ENH: Implement Morton distance #90

tastatham · 2021-08-04T16:58:32Z

Implement morton_distance for Dask-GeoPandas. This provides another way of spatially partitioning Dask-DataFrames using another space-filling curve.

Details:

Calculating the hilbert distance will allow us to partition Dask-GeoPandas using this information.
This supports both GeoPandas & Dask-GeoPandas
The output is returned as a Pandas Series

When compared to the Hilbert distance, there is very little difference in compute time. However, from some basic comparisons, the Hilbert distance does appear to preserve locality better. Further work needs to be carried out to compare the two (as well as a third partitioning method; Geohash).

martinfleis

Thanks a lot! First quick pass (haven't played with it yet).

Can it be combined with numba? That loop in _distances_from_coordinates may benefit from that with large GeoDataFrames.

continuous_integration/envs/37-latest.yaml

dask_geopandas/morton_distance.py

martinfleis · 2021-08-04T17:37:24Z

dask_geopandas/morton_distance.py

+
+    """
+    bounds = gdf.bounds.to_numpy()
+    coords = _continuous_to_discrete_coords(total_bounds, bounds, p)

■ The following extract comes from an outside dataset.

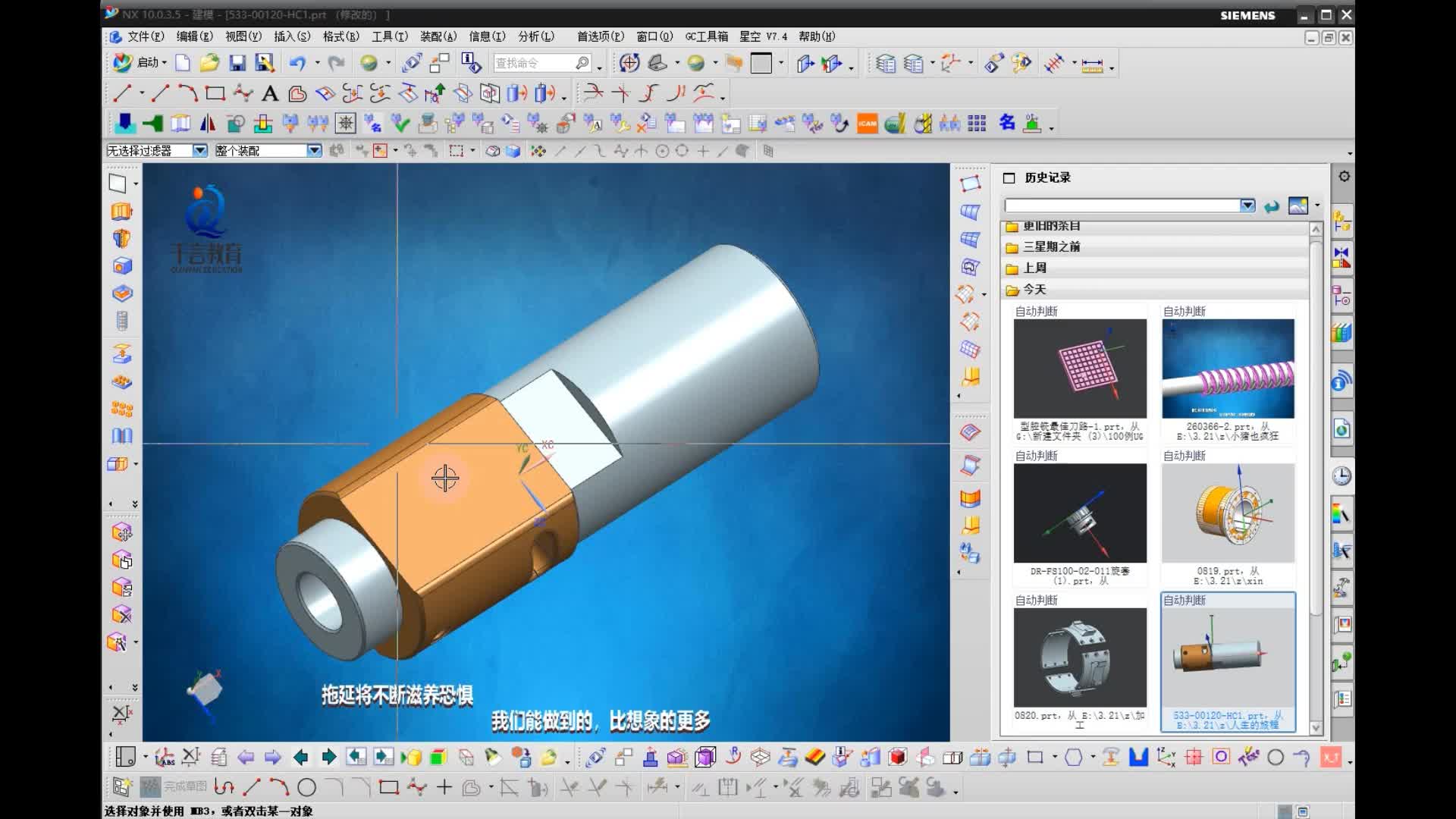Toggle the existing point plus snap
This screenshot has height=819, width=1456.
tap(702, 151)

The p parameter is the same as the Hilbert curve has? I mean, denoting the same concept?

I believe the following logic holds true - correct me otherwise;
Using the _continuous_to_discrete_coords transforms each of the coordinate pairs from continuous to integers.
The p (or order of curve) value will control the number of iterations in constructing the [Hilbert/Morton] curve.
Then calculated distances along each curve work entirely in terms of integers, where the size of the hypercube will reflect the number of bits per dimension - controlled by p;

The 1st order curve supports values (0|1) on both x and y axis - giving us 2 bit binary numbers of the range from 0,1,2,3.

Then the 2nd order curve supports values (0|1|2|3) on ... - giving us 4 bit binary numbers of the range 0,1...,15 and so on...

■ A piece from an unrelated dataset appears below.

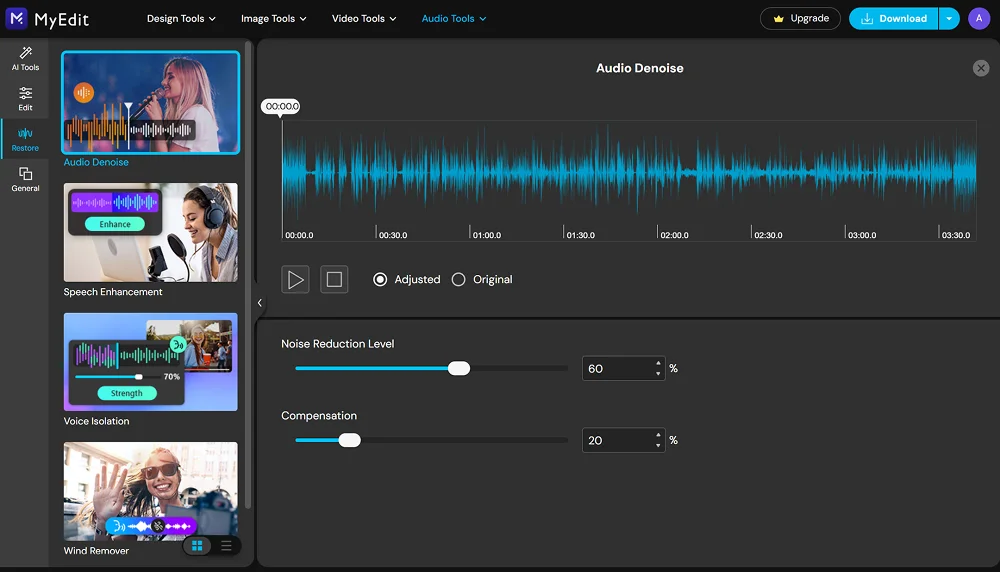Open the AI Tools sidebar panel
The height and width of the screenshot is (572, 1000).
coord(25,58)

Therefore, using the same p value (or n iterations) for calculated distances along both curves will be bound by the same size hypercube.

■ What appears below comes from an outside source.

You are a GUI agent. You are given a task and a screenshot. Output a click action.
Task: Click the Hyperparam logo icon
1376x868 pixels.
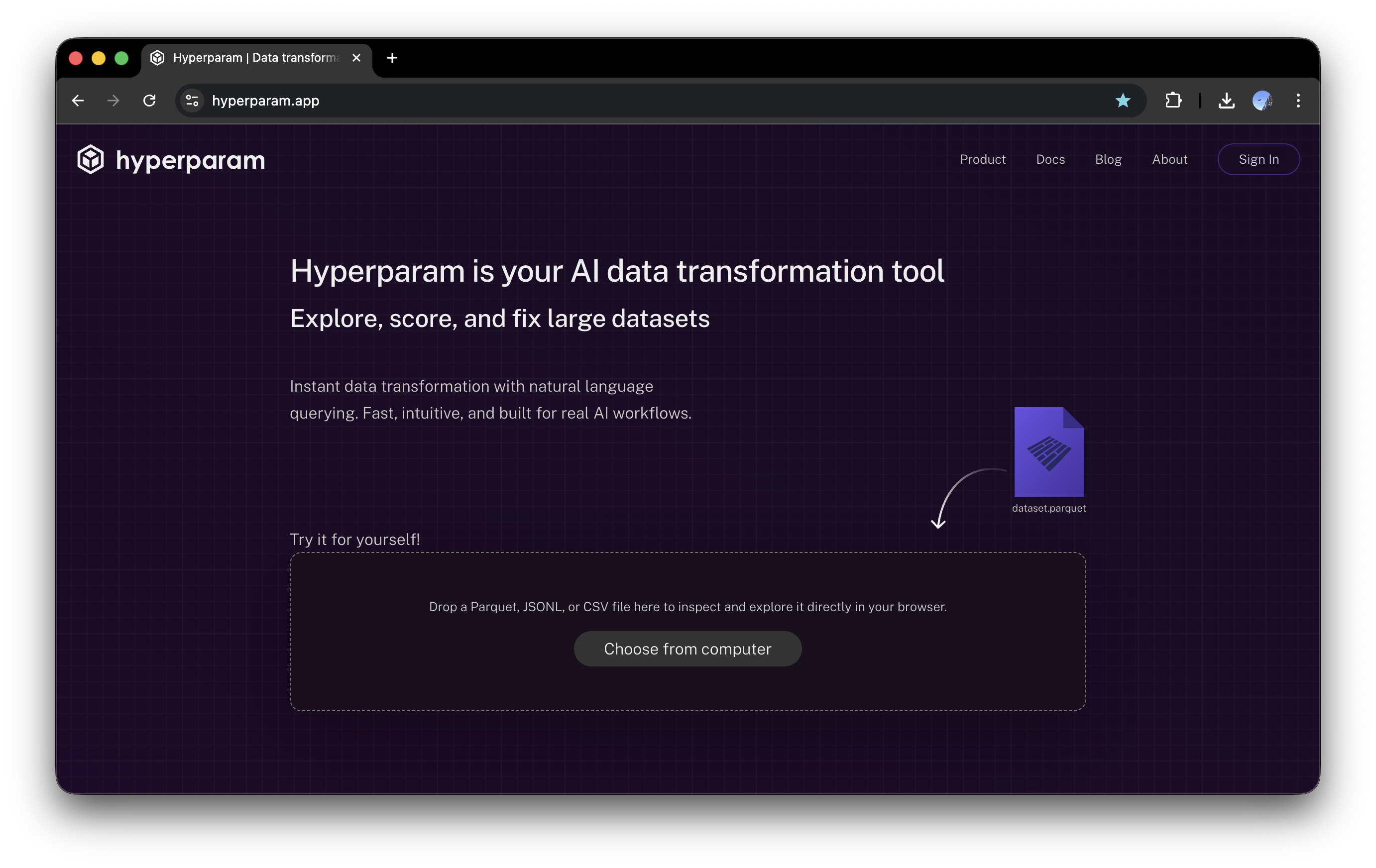[90, 159]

The maximum discrete distances along each order are as follows;

iterations = 16 # or p n = 2 # two-dimension max_discrete_distances = [] for p in range(iterations): max_discrete_distances.append(2 ** (n*p) - 1 ) # -1 to start index at 0 max_discrete_distances[1:] # from 1st to 15th order curve

long story short, yes it denotes the same concept.

Cool! Thanks for the great explanation!

The p (or order of curve) value will control the number of iterations in constructing the [Hilbert/Morton] curve.

But as far as I can see, to calculate the Morton curve, we are not using any iterations? (in contrast to Hilbert curve)
The encode_morton and part1by1 seem to do a fixed set of computations independent of p.

(the explanation that it controls the size of the hypercube (and thus the precision of the calculated distances) is of course still valid nonetheless)

(I suppose the "classical" implementation also uses loops, but the bit-shifting method is an optimized version that doesn't require loops)

jorisvandenbossche

Naming question: if I google "morton distance", I basically get no useful result (while "hilbert distance" does give something useful). For google it, you rather need something like "morton curve". So wondering if "morton distance" is the best name (although it's of course the "distance along the curve", I suppose?
Now, that still results in a wiki page for which the main title is "Z-order curve", so we could also consider using "Z-order" instead of "Morton" for the naming?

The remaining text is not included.